DSC_0133.JPG随分前の話です。

当時、大きな訴訟案件を抱えていた企業の法務案件に取り組んだことがあります。同社は、メディアでも報道され、大きな話題を提供していました。当初その案件の依頼があったとき、かなり難しいと感じていました。事実、候補者にお声を掛けても、ネガティブな反応が多かったと思います。

通常であれば、取り組むだけ無駄な案件、と言われても仕方が無かったかもしれませんが、私は絶対いい案件であるという確証がありました、

その企業は、メディアではネガティブな報道しかありませんでしたが、ビジネスはすぐに黒字に転換しておりましたし、多くの子会社を持ち、キャッシュも潤沢でありました。問題になった訴訟も、方向性によっては好転する可能性がありましたので、その法務部に所属すれば、大きなプロフィットが得られると考えたからです。

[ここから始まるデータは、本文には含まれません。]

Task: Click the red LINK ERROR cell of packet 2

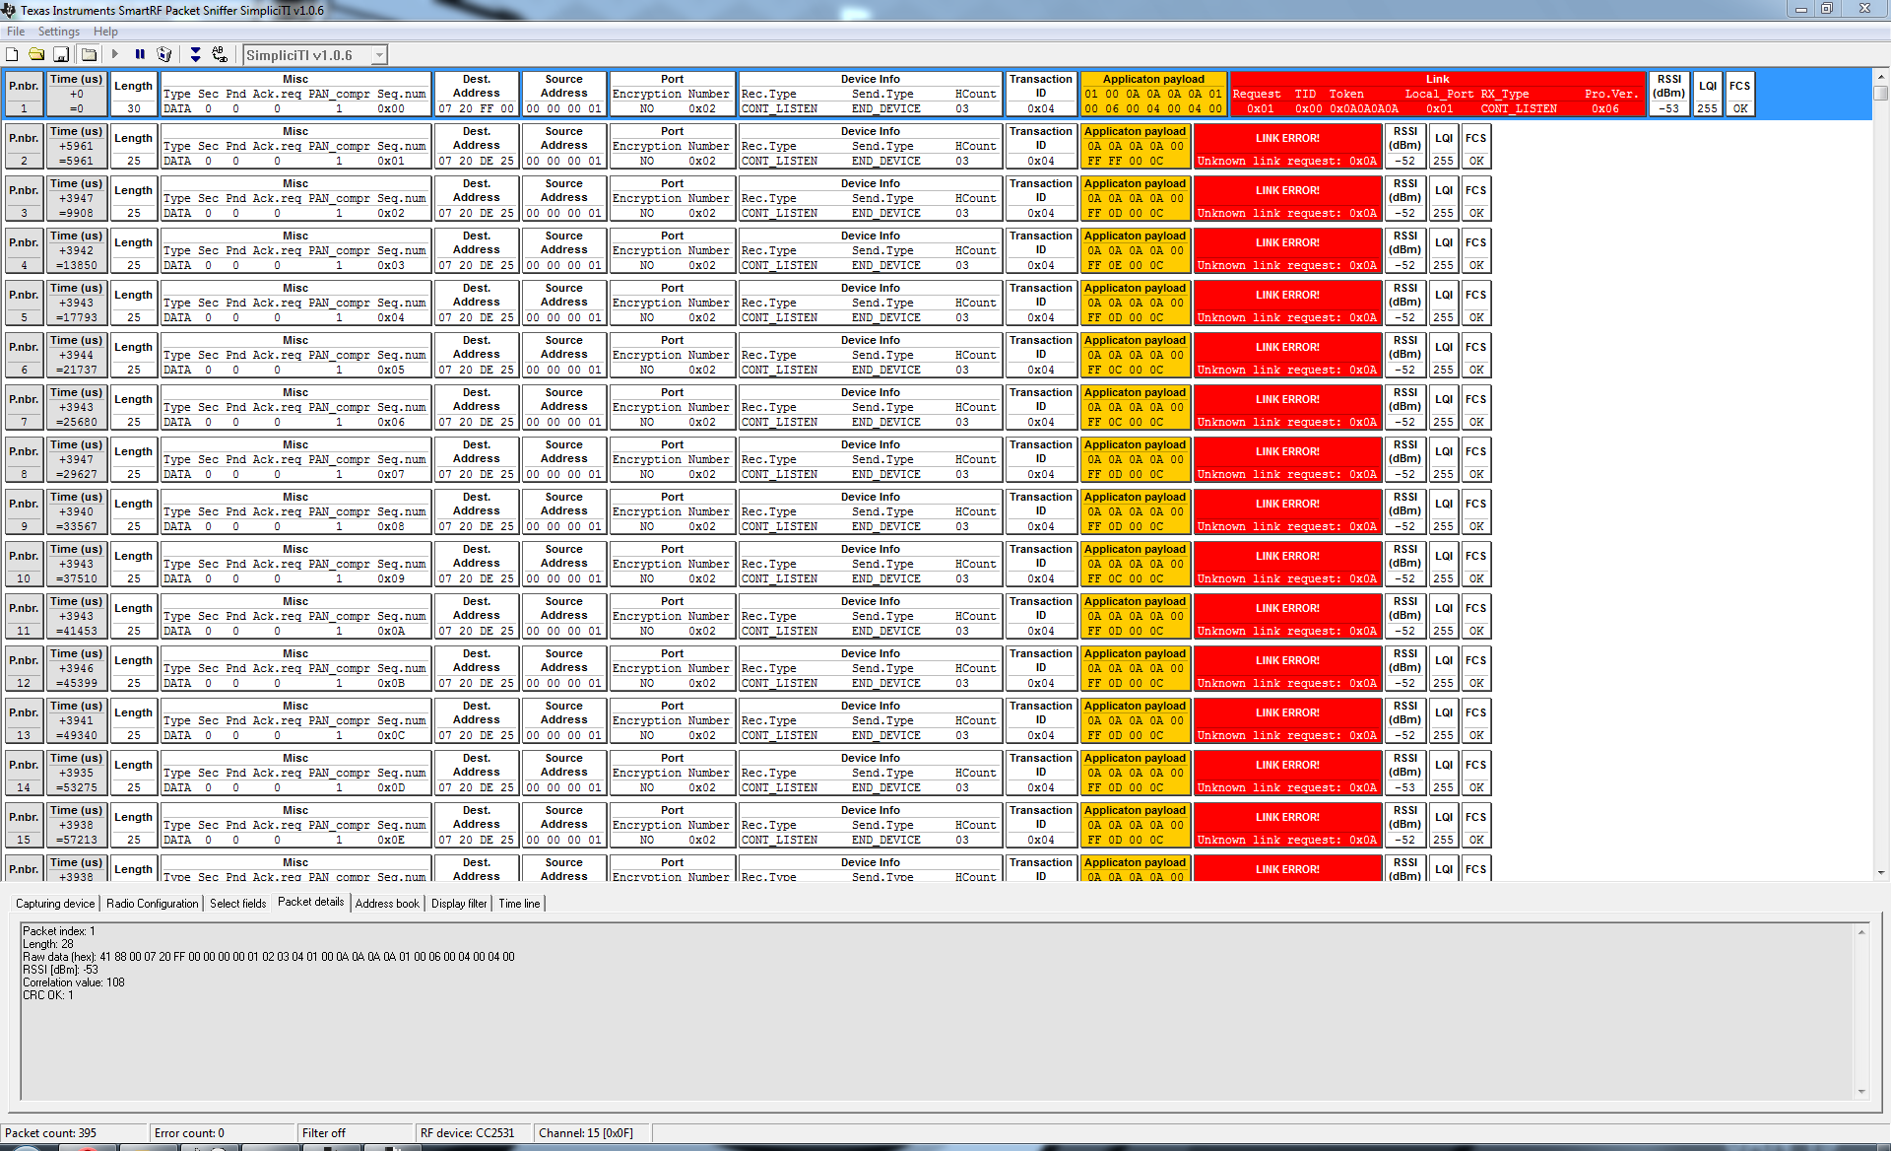Action: point(1287,146)
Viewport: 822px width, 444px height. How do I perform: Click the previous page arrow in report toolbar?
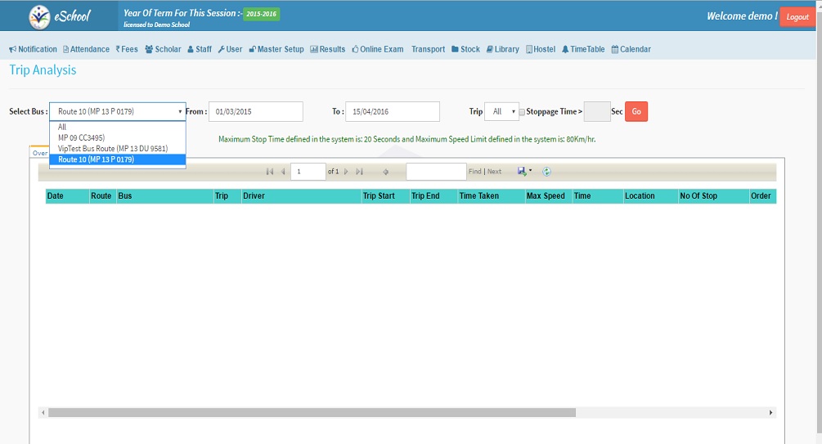(283, 172)
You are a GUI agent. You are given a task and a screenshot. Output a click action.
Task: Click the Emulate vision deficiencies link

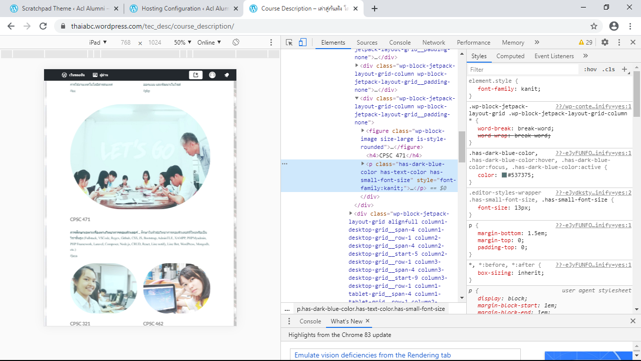[x=373, y=355]
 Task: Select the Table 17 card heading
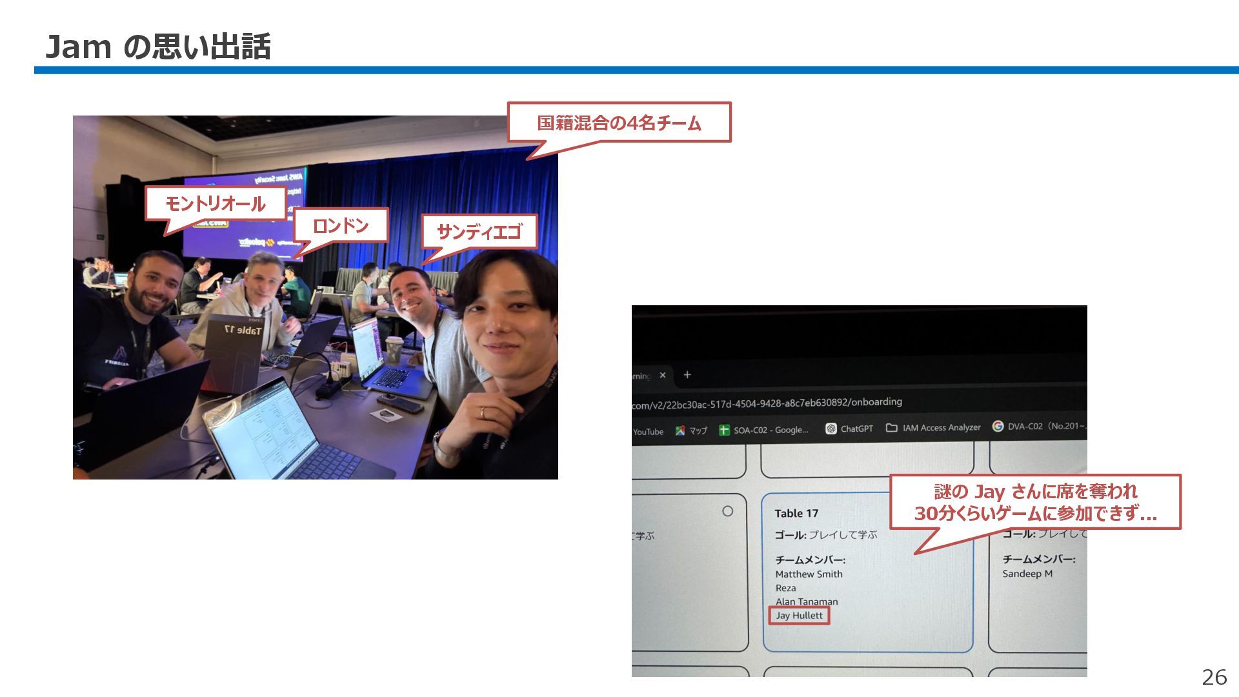[x=796, y=513]
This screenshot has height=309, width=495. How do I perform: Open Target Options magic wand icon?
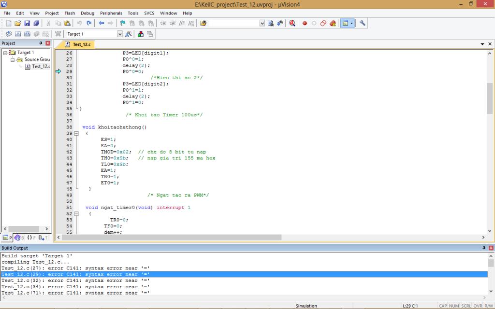[129, 34]
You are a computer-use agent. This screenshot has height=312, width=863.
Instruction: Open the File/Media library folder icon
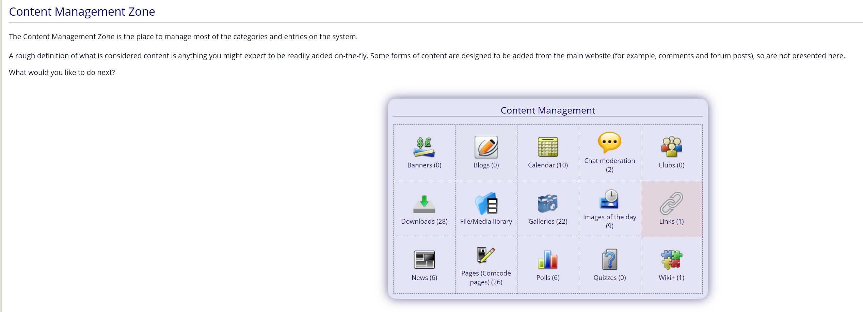(x=486, y=204)
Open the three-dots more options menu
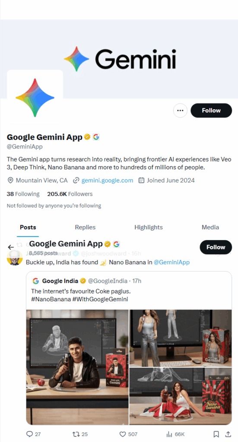This screenshot has height=442, width=238. [180, 111]
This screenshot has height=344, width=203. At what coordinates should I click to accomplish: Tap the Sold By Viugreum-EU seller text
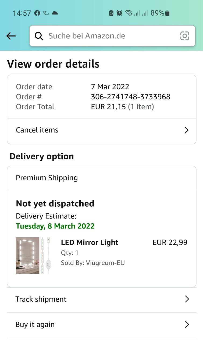[x=93, y=263]
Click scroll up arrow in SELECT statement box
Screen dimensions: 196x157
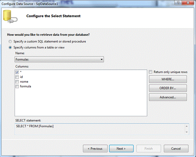pyautogui.click(x=186, y=126)
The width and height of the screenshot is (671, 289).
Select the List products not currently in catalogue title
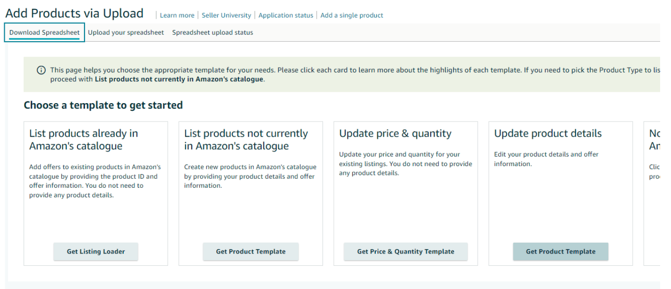click(246, 140)
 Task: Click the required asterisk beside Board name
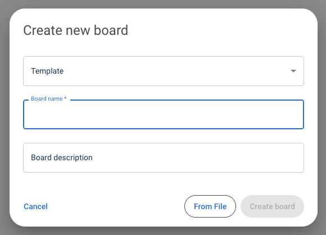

その信念の甲斐あって、数名法務部へ紹介でき、彼らはその企業で大活躍されました。中には、法務の責任者として短期で成長され、社内でなくてはならない存在になった人もいます。

彼らは、リスクを取り、大きなプロフィットを得ることができたのです。

しかしその中で、1人内定を辞退した人がいました。

この方は当時50歳前のベテランで、某大手製造業で訴訟案件に取り組まれた、スペシャリストでもありました。しかしながら、その製造業が縮小することで退職を余儀なくされ、郊外の小さい会社の法務担当という不遇な環境で就業されておりました。しかも、自宅からも遠距離であったため、1人小さいアパートを借り(自費)、給与も低く、生活もままならない環境でありました。

そこでこの会社を紹介し、本人も経験が活かせるので是非やりたいということで、無事内定を取ることができました。年収も以前在籍した会社の水準に回復、しかも自宅から通えるという、まさにいいことづくめでありました。私も良いご縁が提供でき、嬉しく思っていました。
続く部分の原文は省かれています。